Her refusal ever to be dragooned into a cause, or stuck in a rut, meant that she has never felt pressured to say ‘the right thing’. She was asked by Time magazine about Robert Mugabe’s Zimbabwe and said she would never go back because he was ‘a monstrous little terror … who had created a caste, a layer of people just like himself who are corrupt and crooked’. And then, for good measure, explaining how she believed the country had been ruined, she said: ‘Under the whites it was an extremely efficient country. It could grow absolutely everything. We had railways and post offices and roads and water that worked. You can’t just put that back overnight.’

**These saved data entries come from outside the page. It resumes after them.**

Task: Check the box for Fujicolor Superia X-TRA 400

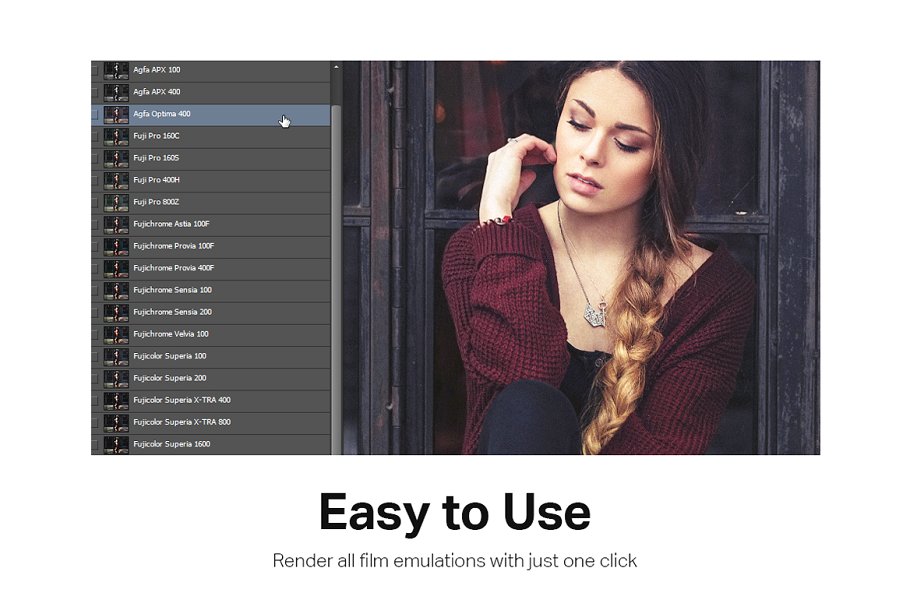Action: click(96, 400)
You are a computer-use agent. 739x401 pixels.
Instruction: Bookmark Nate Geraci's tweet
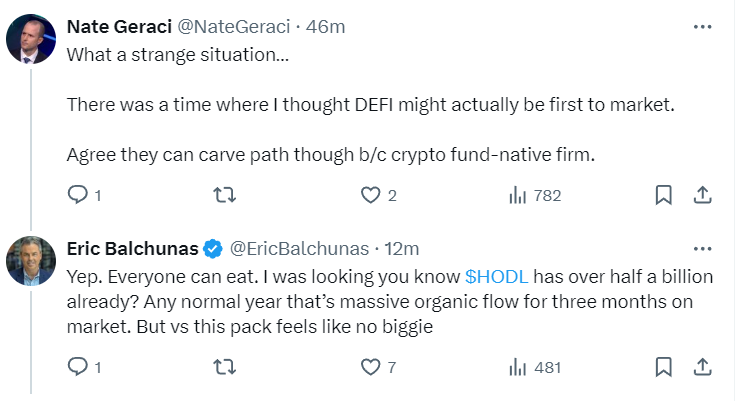663,196
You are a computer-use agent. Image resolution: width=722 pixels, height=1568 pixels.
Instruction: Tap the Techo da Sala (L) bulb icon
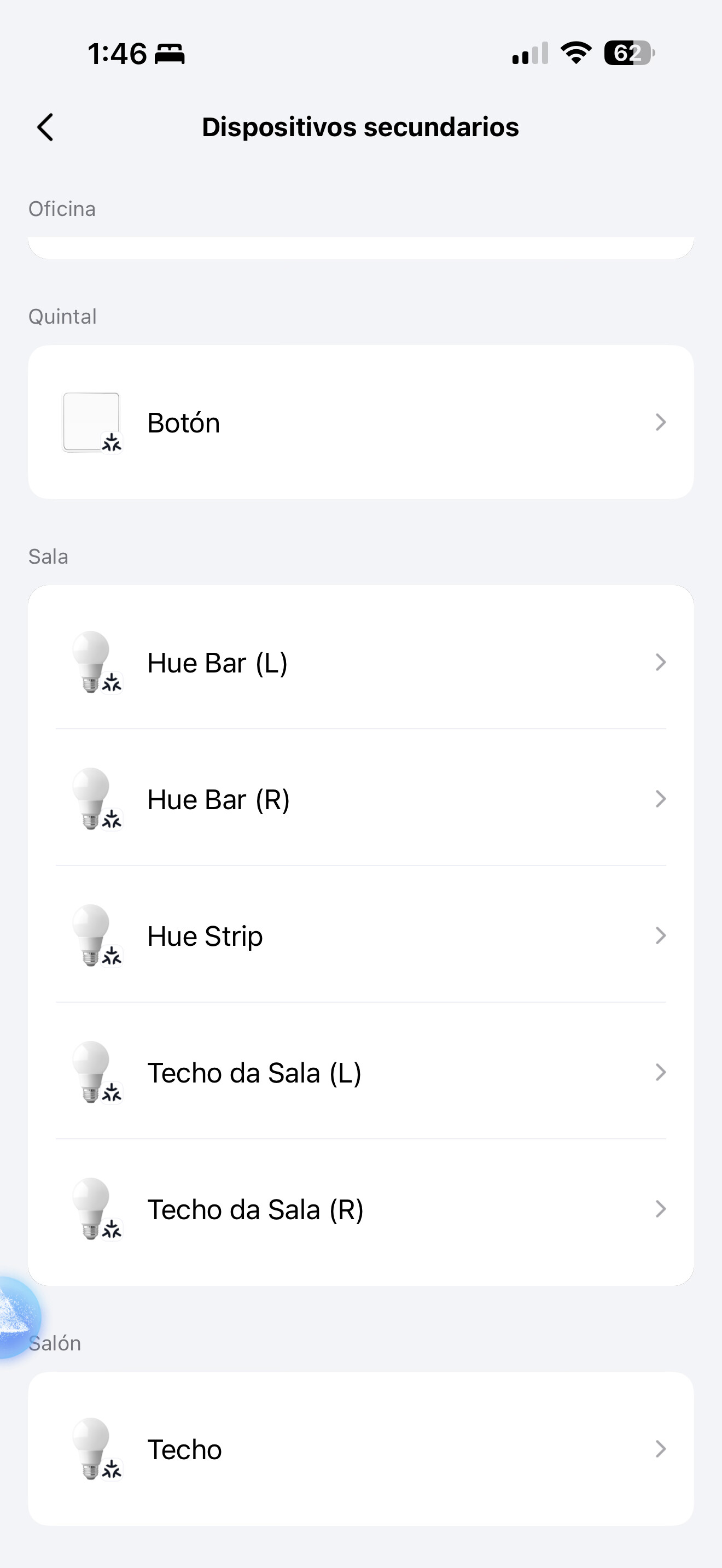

So the young woman whose first writing had revealed her horror was willing to reflect on the experience in a way that few others, radicalized in colonial Africa, would find it easy to do. Lessing’s mark has always been a refusal to follow a predictable line of argument, and not to care very much what others are making of it.
Just as she rejected the politics that first attracted her in forties Africa, where she thought everything hopeless under a status quo that couldn’t last, so she would not go down the road with some of those who used The Golden Notebook as an inspiration, as she once put it to the New York Times in a way that was semi-religious: ‘They want me to bear witness,’ she said. ‘What they would really like me to say is “Ha, sisters, I stand with you side by side in your struggle towards the golden dawn where all those beastly men are no more.” Do they really want people to make oversimplified statements about men and women? In fact, they do. I’ve come with great regret to this conclusion.’

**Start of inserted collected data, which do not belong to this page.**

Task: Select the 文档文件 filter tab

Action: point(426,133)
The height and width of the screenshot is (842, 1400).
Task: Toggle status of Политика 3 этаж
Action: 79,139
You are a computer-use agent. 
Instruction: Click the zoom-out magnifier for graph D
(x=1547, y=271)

Although her antennae have retained a sensitive feeling for injustice – she has written of the uphill struggle of women in Pakistan and Afghanistan, for example – she preferred, after the sixties, to shift her focus to a place that was mystical rather than part of the world. In The Golden Notebook, Anna, in the course of trying to sort herself out, expresses interest in mysticism, and it was a clue to the path that Lessing herself would follow. She became interested in the mystic Islamic practice of Sufism. More than 1,000 years ago it was practised as a way of counteracting what was seen even then – though not in these words – as a preoccupation with the material world, the here and now. So many of Lessing’s themes, in books set in different places, in different times, have concerned a means of escape (or self-realization) that it was, in retrospect, quite a natural thing, although surprising at the time. And few of those who were moved and inspired by The Golden Notebook would have expected its author, within ten years, to turn her attention to science fiction. That is what she did.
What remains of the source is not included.